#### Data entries

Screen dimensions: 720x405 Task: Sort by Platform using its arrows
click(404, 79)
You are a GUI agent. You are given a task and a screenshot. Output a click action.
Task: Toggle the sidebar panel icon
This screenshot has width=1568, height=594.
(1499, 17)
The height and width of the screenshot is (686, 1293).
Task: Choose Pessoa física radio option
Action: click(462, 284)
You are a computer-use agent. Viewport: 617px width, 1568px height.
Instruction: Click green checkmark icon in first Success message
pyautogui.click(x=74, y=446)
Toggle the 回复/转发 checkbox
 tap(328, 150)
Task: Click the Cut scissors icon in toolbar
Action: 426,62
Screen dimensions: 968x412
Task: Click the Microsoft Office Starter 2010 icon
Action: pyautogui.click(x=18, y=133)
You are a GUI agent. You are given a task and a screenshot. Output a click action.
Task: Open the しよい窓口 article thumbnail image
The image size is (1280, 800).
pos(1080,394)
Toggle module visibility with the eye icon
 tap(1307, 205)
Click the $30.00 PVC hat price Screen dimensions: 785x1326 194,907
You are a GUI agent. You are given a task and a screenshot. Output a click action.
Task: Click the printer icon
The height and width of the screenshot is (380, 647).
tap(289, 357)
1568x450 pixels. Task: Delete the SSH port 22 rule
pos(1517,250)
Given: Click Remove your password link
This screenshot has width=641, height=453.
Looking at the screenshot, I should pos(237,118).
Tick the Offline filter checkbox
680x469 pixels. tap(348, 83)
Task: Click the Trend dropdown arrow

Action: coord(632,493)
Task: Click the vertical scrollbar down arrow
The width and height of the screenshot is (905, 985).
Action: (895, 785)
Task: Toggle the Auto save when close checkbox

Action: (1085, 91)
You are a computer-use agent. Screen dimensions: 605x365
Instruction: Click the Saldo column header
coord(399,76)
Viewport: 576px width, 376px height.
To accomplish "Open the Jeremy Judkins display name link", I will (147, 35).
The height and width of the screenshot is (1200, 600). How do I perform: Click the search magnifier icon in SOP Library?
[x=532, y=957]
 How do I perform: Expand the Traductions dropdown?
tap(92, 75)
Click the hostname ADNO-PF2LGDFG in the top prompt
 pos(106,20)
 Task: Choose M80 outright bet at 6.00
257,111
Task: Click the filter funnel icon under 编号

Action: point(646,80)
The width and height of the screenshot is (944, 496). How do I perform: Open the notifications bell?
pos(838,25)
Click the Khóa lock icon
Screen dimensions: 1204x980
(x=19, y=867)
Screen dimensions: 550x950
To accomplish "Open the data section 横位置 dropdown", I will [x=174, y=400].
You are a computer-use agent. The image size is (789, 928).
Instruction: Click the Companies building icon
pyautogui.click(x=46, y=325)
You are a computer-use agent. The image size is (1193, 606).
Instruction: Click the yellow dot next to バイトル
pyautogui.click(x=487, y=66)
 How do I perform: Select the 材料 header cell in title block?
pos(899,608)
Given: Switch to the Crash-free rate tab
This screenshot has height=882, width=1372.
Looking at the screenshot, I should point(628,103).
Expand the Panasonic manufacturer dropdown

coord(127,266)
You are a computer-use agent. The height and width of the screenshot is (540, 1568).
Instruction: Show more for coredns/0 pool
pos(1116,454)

#### Task goal
Once you find the line with "You are a computer-use agent. The image size is (789, 928)." above, print it and every line after it up to and including the line with "Given: Switch to the Crash-free rate tab", exactly as written and nothing else.

#### Task output
You are a computer-use agent. The image size is (789, 928).
Instruction: Click the Companies building icon
pyautogui.click(x=46, y=325)
You are a computer-use agent. The image size is (1193, 606).
Instruction: Click the yellow dot next to バイトル
pyautogui.click(x=487, y=66)
 How do I perform: Select the 材料 header cell in title block?
pos(899,608)
Given: Switch to the Crash-free rate tab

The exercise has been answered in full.